2002 Santa Fe V6, 140k miles.
I got it about a month ago

The Story
While running an errand for work today my new-to-me Santa Fe gave up.
After about a 15 minute ride on the freeway (no prob) then a few more miles to my destination, while turning onto the side street it seemed to lose power. It would still go, but seemed to hesitate.

I reached my destination, picked up my stuff, and started to head back to work now with fingers crossed... A couple of hundred feet and there was clearly something wrong. Couldn't get it to go over 15-20mph. Pulled over... idle was low and then stalled. It started back up but didn't really want to stay running. Revving it only caused the occasional cough and then nada.

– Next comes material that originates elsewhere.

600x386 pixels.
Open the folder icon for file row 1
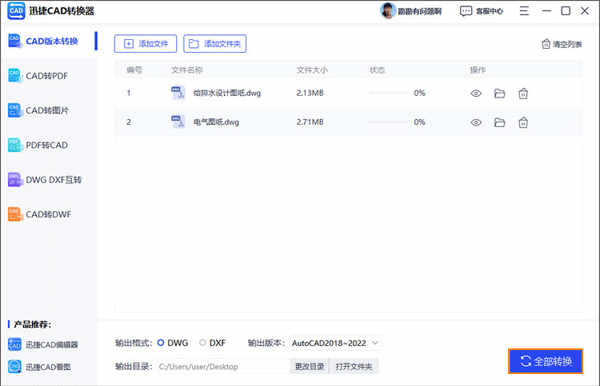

Not sure about engine codes as the CE light was already on from the fuel cap (again). Dis/Re-connected the battery.. cleared the light but still barely ran and then not. The CE light didn't come back on though. Under the hood the engine seemed a bit hotter than normal operating temp but I couldn't be sure. The gauge indicated an ok temp.

After about an hour and a half of waiting, and then a ride on the tow truck back to my work place....
Now it starts up and seems like normal. A quick ride around the parking lot seems fine but I'm not sure I want to take it on the road.

I would like to make it (26 miles) home this evening (my tools are at home)... but uhhh...
well... that might make two tow truck rides today. :(
Still not sure if I should try that. The neighborhoods around here are "iffy".


The FIX
Well I don't know yet but I do like my Santa Fe and I plan on figuring it out and fixing it. (really hoping for something simple)

And I might as well track it in this thread for help... and to help others.

From what I've read in other threads so far here...
I guess I can start with beating on the Catalytic Converter a little bit as it could be clogged.

And of course .. it may be the Crank Position Sensor right?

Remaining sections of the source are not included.